Every time-and-materials contract contains a quiet transfer. The firm does not know how hard the work will be, so the client agrees to pay for finding out.
That arrangement is so normal in IAM consulting that nobody reads it as a transfer anymore. Discovery takes longer than scoped: billed. The legacy tenant hides a decade of undocumented exceptions: billed. The integration that should have taken a week takes five: billed. The firm carries no delivery risk because the meter is always running.
We price the other way. Our engagements are fixed-fee and outcome-based. The client buys a result, and the variance between the estimate and reality is our problem.
This is not a marketing posture. Fixed-fee pricing is only rational for a firm whose delivery method actually removes the variance. This essay is the argument for why ours does.
Why hourly billing survives
Hourly billing survives because IAM delivery has been genuinely unpredictable.
The unpredictability has a specific source. Most of the work in an identity engagement is mechanical: reading what a tenant does, rebuilding configuration application by application, testing each cutover. The mechanical work is executed by hand, and hand-executed work has wide variance. An engineer's week disappears into one badly documented integration. Nobody can see the whole tenant, so nobody can bound the effort.
A firm that prices a fixed fee on top of that variance is gambling. The honest ones lose the gamble often enough to go back to hourly. So the industry standardized on a model where the client funds the uncertainty, and estimates are openers rather than commitments.
The variance is not a law of nature. It is a property of the method.
What changes the variance
Our method runs on control-plane orchestration. We read a tenant's configuration into a normalized model, surface the conflicts and drift for human decisions, and write the approved target state back with a full audit trail.
In an engagement run this way, up to 80 percent of per-application configuration is executed by agent orchestration. The agents do the work that used to consume engineer weeks: reading state, applying the normalized policy to each application, logging every change. Humans do the part that deserves humans: policy decisions, exception review, approval of every write.
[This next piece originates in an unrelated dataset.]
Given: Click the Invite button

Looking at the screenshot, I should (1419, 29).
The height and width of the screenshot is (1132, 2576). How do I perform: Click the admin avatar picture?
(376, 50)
Look at what that split does to variance. The mechanical work, which carried most of the unpredictability, becomes repeatable. Run the read twice and you get the same answer. The per-application step behaves like the fortieth run of a tested process, because it is one. What remains variable is the judgment work, and judgment work is bounded: a tenant has a knowable number of policy decisions, visible after the first normalized read.
When the variance is bounded, the gamble disappears. We can see the shape of the work before we commit to the number. So we commit to the number.
What the incentive does
Pricing the outcome changes behavior on both sides, and the changes compound.
For the firm: every hour of waste comes out of our margin, not the client's budget. We invest in tooling that makes delivery faster, because the firm captures the benefit. Under hourly billing, that incentive points the other way. Efficiency reduces revenue. It is worth being plain about that: a time-and-materials firm earns more when your migration goes badly.
For the client: scope conversations get honest. You are not approving timesheets, you are holding us to a result. The change-order theater that pads hourly engagements has no oxygen, because added complexity inside the agreed outcome is ours to absorb.
For both: the discovery phase stops being a profit center. We want discovery to be fast and complete, because we own what it finds. The normalized read makes the tenant legible up front, which is exactly when legibility protects the client too.
There is one more alignment worth naming. We are services only. We do not resell Okta or Auth0 licenses, so no recommendation we make is shaped by partner margin on a product. The fee is the entire commercial relationship. One number, attached to one outcome.
The test a buyer should apply
Any firm can put the words fixed fee in a proposal. The argument behind the words is what to interrogate.
Ask what delivery method removes enough variance to make the fixed price rational. If the answer is a staffing plan, the firm is gambling. A firm that gambles on your migration will be reading the contract for exits when the gamble goes wrong. If the answer is a mechanism you can see, with a normalized read of your own tenant as evidence, the price means something.
Fixed-fee pricing is not generosity. It is what a delivery method that actually works lets you charge. The method came first. The pricing is the proof.